11 April 2018

New AORecon faculty generation: Sam Oussedik (GB), Matthew P Abdel (US) and Sebastien Lustig (FR).

New AORecon faculty generation—Pushing the envelope in arthroplasty

Speaking on the sidelines of the Davos Courses 2017, where he was faculty on a course run by AORecon, Abdel said international collaboration is prompting a wider application of minimal standards, and ensuring innovation, wherever it happens, gets noticed.

"There's a generation change in thought leaders within hip and knee arthroplasty. That's clear," said Abdel, an Orthopedic surgery specialist based in Rochester, Minnesota and affiliated with the renowned Mayo Clinic College of Medicine. "There's a lot more cross-pollination, so I've had several foreign fellows with me, French or German, who have gone back to their communities and become thought leaders," Abdel said.

The perfect vehicle

Comparing the present day with the situation in the 1980s and 1990s, Abdel said: "I think in the past you probably had thought leaders in North America, thought leaders in Europe, and in Asia, but now I might spend half my travels outside the US, and half within," he added. "So, it's become much more international, not just who's a thought leader in which country or region, but internationally."

AORecon, an initiative of the AO Foundation to promote and drive excellence in this highly complex and challenging branch of orthopedics, is well positioned to ensure collaboration flourishes, Abdel said.
"AORecon is quite young, and this should be the vehicle to foster these relationships and continue that growth."

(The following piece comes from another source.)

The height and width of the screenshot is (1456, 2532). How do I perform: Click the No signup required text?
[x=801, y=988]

Bringing the patient with you

Sam Oussedik, a consultant trauma and orthopedic surgeon with an NHS practice at University College Hospital London, defined the new era as one that places equal important on the physical and psychological aspects of reconstructive surgery. "I don't think we're all that different to the established norms for arthroplasty practice, but we are looking to build on these established norms, mostly in implant design and some of the patient safety aspects that mean arthroplasty is more of a viable option for a broader cross-section of patients."

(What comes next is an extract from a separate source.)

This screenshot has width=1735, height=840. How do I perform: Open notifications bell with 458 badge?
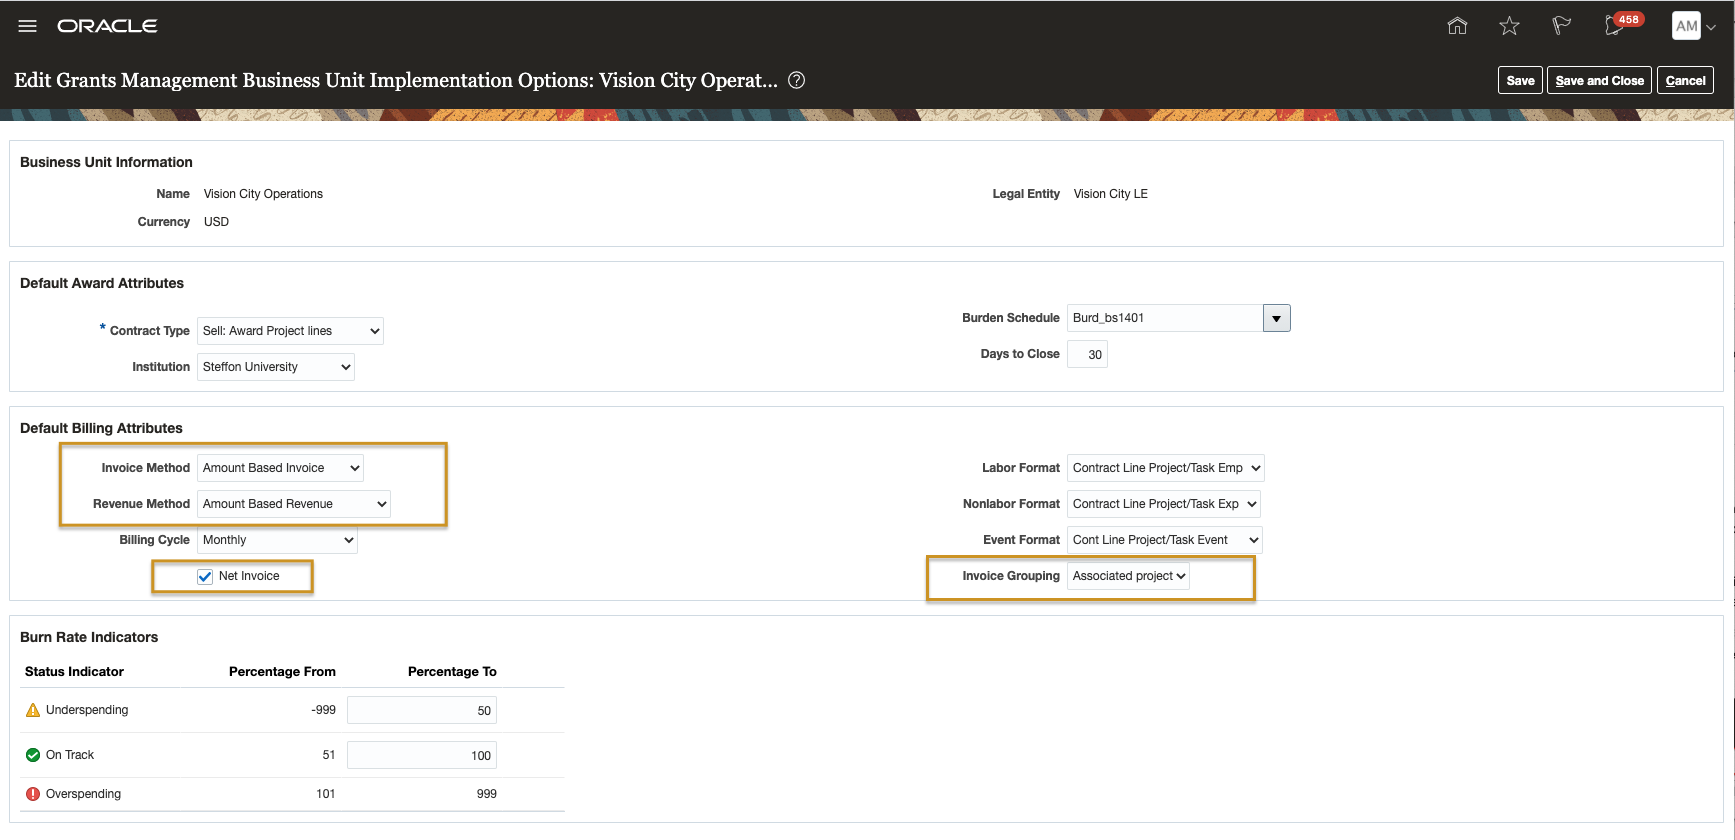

In talks at three recent arthroplasty conferences, Oussedik has focused on the gulf that can exist between patient expectations and "what can feasibly be delivered with metal and plastic. Probably the emphasis on communication becomes increased, and so rather than focusing so much on operative technique, we are stressing the importance of bringing the patient with you rather than being on opposite sides of it."

Additionally, the entire patient pathway is under examination as opposed to the operative intervention alone. "All the way from first contact and first referral through to the follow-up – this is an area of developing importance, and although the good guys have always done it, we're seeing more and more surgeons adopt this approach," he said.

Pushing the envelope

A third leading light in the field of arthroplasty is Sébastien Lustig, an orthopedic surgeon at the Centre Albert Trillat in Lyon, France. "The previous generation were more conservative, you know, relying on the gold standard of the very basic and fundamental principles to deal with reconstructive surgery," he said. "And so, what's good when the younger generation discuss together, we are not afraid of trying to push the envelope. Also, we've been well trained, and we have an evidence-based approach. So, it's a good combination. It's good to have new blood."

Lustig praised AORecon's approach of encouraging two-way discussion in the lecture halls so participants can get the most out of the courses. "AORecon is a great platform for education and exchange of knowledge at different levels. These guys have the possibility to bring us all together. When we're doing conferences, usually there's not much interaction," he said. "But with AORecon and the Davos Courses you get case discussions, small groups, it's very useful and I like the concept."